Monday, July 4, 2016

Part 1 Summary

Part one of the novel, Picking Cotton, is written through the eyes of Jennifer, a college student with a 4.0 grade point average and knew exactly what she was going to do with her life and when she was going to do it. However, when Jennifer was raped at knifepoint by a black man, her whole world turned upside down. It was as if her life was decomposing and no one felt sympathy for her. She had to drop out of school, she lost he boyfriend, her family didn't want to talk about it, and she couldn't express her feelings. She felt like a baby as her younger sister had to care for her. She felt as if someone was watching her constantly and started to go crazy. I began to feel very bad for Jennifer as she struggled to continue living her life as if nothing had happened. Everyone expected her to get over it, but she couldn't do it. She couldn't feel at ease until the person who had attacked her was behind bars. When she finally had the chance to pick the attacker out of a line-up of seven black men, she chose Ronald Cotton.

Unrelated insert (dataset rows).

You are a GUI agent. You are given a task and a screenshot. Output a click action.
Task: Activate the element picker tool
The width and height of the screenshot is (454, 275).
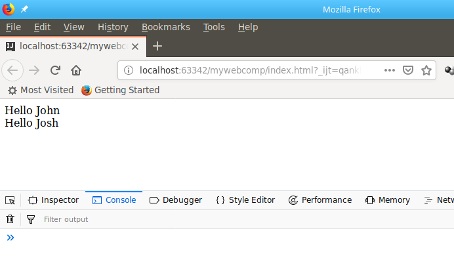[10, 200]
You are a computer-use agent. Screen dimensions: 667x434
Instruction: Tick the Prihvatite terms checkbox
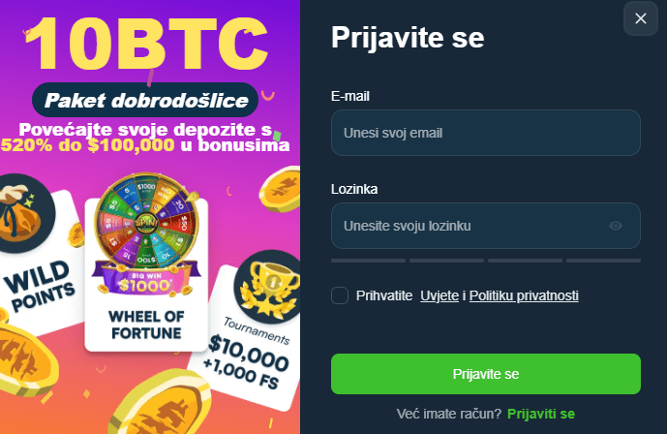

 I knew she had chosen wrong, though, because of the Prologue. In the prologue, Ronald and Jennifer were at Jennifer's daughter's soccer game and when one of the soccer moms asked how they knew each other, the text stated, "What they don't say is that about twenty-two years ago, Jennifer sat in a jailhouse just five miles down the interstate, ... and picked Ronald Cotton as the man who had brutally raped her eleven days before." This gave me a clue about the fact the Ronald was actually innocent. Also, the book is dedicated to all the wrongful convictions made, so in the story as she was choosing Ronald, I wanted to yell at her not to pick him. With this knowledge in the back of my mind, Ronald was ruled guilty at the trial. Reading Ronald getting charged and knowing he was innocent was like watching a horror movie and the main character going into the basement. You know there is nothing you can do, and all you can do is watch in horror. Part one ends in Jennifer and her family celebrating, but I think that Ronald's family was doing quite the opposite.